Call Now ≽ 9953056974 ≼🔝 Call Girls In New Ashok Nagar ≼🔝 Delhi door step de...
Call Now ≽ 9953056974 ≼🔝 Call Girls In New Ashok Nagar ≼🔝 Delhi door step de...Call Now ≽ 9953056974 ≼🔝 Call Girls In New Ashok Nagar ≼🔝 Delhi door step de...
Call Now ≽ 9953056974 ≼🔝 Call Girls In New Ashok Nagar ≼🔝 Delhi door step de...
9953056974 Low Rate Call Girls In Saket, Delhi NCR
 
notes on Evolution Of Analytic Scalability.ppt
notes on Evolution Of Analytic Scalability.pptnotes on Evolution Of Analytic Scalability.ppt
notes on Evolution Of Analytic Scalability.ppt
MsecMca
 
VIP Call Girls Ankleshwar 7001035870 Whatsapp Number, 24/07 Booking
VIP Call Girls Ankleshwar 7001035870 Whatsapp Number, 24/07 BookingVIP Call Girls Ankleshwar 7001035870 Whatsapp Number, 24/07 Booking
VIP Call Girls Ankleshwar 7001035870 Whatsapp Number, 24/07 Booking
dharasingh5698
 
Bhosari ( Call Girls ) Pune 6297143586 Hot Model With Sexy Bhabi Ready For ...

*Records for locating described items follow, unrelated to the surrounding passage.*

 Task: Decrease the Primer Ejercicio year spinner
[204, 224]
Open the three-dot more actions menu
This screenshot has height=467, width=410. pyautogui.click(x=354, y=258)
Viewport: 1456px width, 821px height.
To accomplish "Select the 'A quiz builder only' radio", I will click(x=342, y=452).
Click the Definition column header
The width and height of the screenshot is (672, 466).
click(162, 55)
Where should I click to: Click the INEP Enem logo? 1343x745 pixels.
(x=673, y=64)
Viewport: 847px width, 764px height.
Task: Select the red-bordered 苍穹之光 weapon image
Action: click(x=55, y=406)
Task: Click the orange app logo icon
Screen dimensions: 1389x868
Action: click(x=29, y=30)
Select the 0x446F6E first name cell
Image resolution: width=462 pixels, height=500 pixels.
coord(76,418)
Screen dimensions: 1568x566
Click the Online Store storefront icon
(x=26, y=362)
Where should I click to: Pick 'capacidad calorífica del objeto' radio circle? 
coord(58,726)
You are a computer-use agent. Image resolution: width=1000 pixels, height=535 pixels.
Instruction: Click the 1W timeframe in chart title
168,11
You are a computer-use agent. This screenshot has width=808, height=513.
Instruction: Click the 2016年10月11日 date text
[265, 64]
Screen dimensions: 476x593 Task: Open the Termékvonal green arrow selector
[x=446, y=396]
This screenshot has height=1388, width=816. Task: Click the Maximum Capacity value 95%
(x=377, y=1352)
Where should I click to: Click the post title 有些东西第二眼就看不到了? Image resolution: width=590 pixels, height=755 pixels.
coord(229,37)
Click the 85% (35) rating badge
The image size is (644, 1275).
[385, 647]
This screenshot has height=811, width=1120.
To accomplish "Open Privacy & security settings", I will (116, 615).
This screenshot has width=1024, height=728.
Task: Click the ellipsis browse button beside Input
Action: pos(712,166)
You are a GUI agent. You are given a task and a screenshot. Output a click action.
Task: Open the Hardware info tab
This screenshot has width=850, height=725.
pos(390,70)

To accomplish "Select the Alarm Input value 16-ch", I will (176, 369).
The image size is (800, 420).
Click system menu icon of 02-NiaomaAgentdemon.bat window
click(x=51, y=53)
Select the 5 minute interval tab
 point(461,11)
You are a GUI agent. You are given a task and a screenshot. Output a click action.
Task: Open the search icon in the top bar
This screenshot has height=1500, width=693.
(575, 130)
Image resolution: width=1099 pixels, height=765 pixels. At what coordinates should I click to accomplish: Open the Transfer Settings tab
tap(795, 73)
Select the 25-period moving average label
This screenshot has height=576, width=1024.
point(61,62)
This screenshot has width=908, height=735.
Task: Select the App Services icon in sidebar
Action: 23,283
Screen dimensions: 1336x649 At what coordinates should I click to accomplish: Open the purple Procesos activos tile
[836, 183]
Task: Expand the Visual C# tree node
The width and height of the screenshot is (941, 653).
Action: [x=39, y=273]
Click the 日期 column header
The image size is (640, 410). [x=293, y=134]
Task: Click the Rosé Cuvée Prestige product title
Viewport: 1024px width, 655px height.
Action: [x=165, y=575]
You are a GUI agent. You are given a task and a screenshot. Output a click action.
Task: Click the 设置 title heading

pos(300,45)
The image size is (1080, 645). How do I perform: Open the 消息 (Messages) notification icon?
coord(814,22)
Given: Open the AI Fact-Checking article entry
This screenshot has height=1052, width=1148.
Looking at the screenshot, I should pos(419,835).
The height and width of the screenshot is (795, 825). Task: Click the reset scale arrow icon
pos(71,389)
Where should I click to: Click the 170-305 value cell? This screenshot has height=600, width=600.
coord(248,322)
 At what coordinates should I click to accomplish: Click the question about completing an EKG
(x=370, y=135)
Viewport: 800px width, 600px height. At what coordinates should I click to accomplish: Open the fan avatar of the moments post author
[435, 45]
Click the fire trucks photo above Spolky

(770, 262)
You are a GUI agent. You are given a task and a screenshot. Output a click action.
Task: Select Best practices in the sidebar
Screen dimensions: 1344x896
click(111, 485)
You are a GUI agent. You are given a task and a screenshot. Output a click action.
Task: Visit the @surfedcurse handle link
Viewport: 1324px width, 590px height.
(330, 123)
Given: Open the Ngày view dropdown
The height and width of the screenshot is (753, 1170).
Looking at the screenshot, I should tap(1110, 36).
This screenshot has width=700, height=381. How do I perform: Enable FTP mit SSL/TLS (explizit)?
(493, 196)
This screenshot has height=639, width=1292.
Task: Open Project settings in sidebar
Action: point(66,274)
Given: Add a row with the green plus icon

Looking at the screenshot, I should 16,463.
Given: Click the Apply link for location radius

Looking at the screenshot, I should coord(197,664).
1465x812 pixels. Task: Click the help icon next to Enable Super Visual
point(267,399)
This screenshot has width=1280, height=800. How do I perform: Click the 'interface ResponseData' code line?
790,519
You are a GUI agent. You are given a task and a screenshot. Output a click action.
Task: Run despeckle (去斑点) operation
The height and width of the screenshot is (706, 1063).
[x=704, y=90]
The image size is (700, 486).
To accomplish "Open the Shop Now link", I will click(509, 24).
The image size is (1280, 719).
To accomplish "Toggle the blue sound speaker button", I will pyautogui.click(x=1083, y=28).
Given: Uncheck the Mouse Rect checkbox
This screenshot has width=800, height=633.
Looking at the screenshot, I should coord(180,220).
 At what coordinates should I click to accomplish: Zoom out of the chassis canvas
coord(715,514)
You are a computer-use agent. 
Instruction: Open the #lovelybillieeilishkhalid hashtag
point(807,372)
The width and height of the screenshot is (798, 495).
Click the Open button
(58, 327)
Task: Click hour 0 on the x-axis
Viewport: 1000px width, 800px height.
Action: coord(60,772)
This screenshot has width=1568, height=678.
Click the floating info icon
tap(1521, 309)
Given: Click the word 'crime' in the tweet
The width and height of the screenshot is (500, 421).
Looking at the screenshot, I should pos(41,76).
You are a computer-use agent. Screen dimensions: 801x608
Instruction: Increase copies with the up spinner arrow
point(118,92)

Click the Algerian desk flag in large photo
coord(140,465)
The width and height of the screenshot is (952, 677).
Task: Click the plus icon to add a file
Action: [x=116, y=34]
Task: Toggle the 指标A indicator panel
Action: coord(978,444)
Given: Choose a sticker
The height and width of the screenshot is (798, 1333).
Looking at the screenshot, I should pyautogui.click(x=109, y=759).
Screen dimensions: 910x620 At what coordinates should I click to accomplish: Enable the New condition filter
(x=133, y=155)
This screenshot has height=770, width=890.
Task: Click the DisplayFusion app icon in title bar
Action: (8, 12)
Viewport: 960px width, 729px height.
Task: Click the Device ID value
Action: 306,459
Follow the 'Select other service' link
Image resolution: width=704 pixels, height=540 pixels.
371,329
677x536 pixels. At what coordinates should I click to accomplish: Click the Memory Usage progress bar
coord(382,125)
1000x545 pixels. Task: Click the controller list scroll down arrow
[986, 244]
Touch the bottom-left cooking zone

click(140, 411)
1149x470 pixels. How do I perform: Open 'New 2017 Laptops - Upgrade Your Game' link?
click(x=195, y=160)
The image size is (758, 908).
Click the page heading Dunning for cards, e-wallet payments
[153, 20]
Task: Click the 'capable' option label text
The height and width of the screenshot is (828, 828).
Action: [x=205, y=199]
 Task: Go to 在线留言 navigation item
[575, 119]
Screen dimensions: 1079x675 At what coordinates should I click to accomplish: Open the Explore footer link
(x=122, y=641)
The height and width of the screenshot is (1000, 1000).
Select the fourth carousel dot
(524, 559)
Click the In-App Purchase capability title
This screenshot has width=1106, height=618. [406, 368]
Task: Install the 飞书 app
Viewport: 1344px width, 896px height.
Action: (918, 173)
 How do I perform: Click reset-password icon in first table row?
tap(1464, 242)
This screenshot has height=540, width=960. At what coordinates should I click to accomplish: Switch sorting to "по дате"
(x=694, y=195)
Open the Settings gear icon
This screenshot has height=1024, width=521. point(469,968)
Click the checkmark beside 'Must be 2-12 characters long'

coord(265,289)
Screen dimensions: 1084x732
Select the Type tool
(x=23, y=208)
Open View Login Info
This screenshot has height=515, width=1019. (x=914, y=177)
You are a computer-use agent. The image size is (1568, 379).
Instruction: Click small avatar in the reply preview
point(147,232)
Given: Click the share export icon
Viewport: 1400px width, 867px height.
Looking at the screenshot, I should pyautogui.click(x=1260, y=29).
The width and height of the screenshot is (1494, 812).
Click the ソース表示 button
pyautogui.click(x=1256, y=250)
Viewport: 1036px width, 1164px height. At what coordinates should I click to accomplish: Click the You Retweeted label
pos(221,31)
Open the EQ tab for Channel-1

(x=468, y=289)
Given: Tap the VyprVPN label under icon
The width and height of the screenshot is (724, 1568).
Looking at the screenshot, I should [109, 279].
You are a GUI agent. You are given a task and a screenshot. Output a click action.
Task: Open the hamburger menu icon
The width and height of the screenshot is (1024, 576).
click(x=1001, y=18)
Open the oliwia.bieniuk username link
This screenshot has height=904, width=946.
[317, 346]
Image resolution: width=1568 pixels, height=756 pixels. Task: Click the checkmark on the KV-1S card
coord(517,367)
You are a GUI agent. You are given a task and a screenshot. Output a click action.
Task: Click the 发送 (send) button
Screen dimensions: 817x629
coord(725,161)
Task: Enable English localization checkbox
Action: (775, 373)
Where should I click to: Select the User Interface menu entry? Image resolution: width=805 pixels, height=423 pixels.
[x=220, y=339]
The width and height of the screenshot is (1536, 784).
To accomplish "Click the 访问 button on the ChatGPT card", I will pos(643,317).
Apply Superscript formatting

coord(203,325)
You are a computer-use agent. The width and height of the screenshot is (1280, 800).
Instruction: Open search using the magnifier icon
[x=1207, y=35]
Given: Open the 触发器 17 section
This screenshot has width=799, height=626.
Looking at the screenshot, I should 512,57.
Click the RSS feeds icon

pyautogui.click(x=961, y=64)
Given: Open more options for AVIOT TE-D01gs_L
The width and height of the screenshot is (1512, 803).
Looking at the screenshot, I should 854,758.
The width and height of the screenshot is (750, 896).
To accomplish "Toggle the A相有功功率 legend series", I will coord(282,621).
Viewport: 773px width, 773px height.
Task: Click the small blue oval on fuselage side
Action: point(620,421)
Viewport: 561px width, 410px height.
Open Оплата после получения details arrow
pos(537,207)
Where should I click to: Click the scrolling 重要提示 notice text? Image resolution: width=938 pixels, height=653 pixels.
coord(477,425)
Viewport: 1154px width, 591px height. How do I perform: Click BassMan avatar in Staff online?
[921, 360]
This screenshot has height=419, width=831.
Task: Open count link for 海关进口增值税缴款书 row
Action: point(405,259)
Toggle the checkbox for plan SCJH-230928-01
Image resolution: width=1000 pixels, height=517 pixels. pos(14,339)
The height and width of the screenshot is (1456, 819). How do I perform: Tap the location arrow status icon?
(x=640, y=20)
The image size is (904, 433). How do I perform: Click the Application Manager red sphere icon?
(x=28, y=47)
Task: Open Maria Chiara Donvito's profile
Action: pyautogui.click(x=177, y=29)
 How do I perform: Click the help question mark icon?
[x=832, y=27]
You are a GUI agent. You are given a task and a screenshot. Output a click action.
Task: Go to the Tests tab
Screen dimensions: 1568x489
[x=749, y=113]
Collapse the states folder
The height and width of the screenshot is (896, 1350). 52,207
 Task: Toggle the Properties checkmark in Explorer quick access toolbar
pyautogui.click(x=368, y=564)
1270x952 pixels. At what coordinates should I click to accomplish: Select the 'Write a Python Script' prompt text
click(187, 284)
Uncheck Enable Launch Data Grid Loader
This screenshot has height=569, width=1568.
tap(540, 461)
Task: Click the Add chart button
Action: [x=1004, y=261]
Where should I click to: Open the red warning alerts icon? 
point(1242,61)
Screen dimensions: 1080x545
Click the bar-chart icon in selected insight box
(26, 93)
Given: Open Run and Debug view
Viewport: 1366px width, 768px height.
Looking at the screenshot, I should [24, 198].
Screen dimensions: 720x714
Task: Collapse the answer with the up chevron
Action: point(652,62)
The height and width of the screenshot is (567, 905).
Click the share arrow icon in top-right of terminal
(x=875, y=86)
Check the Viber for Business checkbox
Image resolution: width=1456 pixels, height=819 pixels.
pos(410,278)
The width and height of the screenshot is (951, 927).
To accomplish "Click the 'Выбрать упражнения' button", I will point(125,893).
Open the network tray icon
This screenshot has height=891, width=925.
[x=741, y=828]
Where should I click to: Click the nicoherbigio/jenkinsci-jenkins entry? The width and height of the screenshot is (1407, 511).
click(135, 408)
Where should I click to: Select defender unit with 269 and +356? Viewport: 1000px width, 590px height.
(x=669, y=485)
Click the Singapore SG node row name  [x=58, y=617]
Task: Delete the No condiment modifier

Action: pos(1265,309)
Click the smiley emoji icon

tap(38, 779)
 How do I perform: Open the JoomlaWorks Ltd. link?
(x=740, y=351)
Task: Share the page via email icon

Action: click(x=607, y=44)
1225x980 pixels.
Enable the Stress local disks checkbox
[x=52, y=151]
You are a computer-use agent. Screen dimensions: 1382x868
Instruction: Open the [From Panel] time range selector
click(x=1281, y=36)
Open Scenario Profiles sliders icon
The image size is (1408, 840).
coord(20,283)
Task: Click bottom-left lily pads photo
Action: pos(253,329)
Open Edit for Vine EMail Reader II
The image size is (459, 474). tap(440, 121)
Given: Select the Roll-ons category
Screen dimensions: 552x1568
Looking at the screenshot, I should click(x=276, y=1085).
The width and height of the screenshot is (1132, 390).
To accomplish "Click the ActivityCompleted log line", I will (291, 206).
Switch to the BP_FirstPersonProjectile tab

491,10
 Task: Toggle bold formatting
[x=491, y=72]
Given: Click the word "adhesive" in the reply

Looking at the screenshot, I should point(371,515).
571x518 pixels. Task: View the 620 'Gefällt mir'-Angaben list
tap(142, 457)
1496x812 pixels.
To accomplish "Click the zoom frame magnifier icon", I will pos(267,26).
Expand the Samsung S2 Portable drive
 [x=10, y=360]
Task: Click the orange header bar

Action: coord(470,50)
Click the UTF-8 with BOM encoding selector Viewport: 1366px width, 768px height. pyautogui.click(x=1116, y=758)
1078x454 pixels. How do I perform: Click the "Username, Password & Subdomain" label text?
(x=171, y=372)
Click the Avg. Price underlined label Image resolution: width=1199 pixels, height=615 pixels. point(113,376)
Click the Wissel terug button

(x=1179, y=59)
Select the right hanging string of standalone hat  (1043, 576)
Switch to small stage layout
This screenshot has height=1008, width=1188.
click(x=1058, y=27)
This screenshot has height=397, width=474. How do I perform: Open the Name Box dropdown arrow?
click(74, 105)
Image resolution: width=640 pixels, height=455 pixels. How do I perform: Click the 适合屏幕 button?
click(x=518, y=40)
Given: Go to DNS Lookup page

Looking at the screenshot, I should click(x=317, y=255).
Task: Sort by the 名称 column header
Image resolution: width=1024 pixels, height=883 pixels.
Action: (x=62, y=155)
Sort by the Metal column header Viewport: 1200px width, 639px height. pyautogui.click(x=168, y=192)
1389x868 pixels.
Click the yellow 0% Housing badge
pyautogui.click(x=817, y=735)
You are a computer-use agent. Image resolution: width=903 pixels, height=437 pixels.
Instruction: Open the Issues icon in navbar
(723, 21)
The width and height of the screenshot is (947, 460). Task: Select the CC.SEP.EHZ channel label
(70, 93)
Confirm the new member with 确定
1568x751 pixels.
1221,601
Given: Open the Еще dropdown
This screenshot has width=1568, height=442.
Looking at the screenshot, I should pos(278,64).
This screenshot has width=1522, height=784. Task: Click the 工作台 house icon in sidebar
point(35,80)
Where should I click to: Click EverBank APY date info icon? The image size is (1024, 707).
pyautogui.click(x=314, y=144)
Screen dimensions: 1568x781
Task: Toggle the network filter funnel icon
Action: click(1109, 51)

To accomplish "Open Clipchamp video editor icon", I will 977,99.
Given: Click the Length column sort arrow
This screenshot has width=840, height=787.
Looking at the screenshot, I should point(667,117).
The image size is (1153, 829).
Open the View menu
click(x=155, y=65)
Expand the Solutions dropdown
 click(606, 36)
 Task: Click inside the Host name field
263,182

Bhosari ( Call Girls ) Pune 6297143586 Hot Model With Sexy Bhabi Ready For ...Bhosari ( Call Girls ) Pune 6297143586 Hot Model With Sexy Bhabi Ready For ...
Bhosari ( Call Girls ) Pune 6297143586 Hot Model With Sexy Bhabi Ready For ...
tanu pandey
 
(INDIRA) Call Girl Meerut Call Now 8617697112 Meerut Escorts 24x7
(INDIRA) Call Girl Meerut Call Now 8617697112 Meerut Escorts 24x7(INDIRA) Call Girl Meerut Call Now 8617697112 Meerut Escorts 24x7
(INDIRA) Call Girl Meerut Call Now 8617697112 Meerut Escorts 24x7
Call Girls in Nagpur High Profile Call Girls
 
Booking open Available Pune Call Girls Koregaon Park 6297143586 Call Hot Ind...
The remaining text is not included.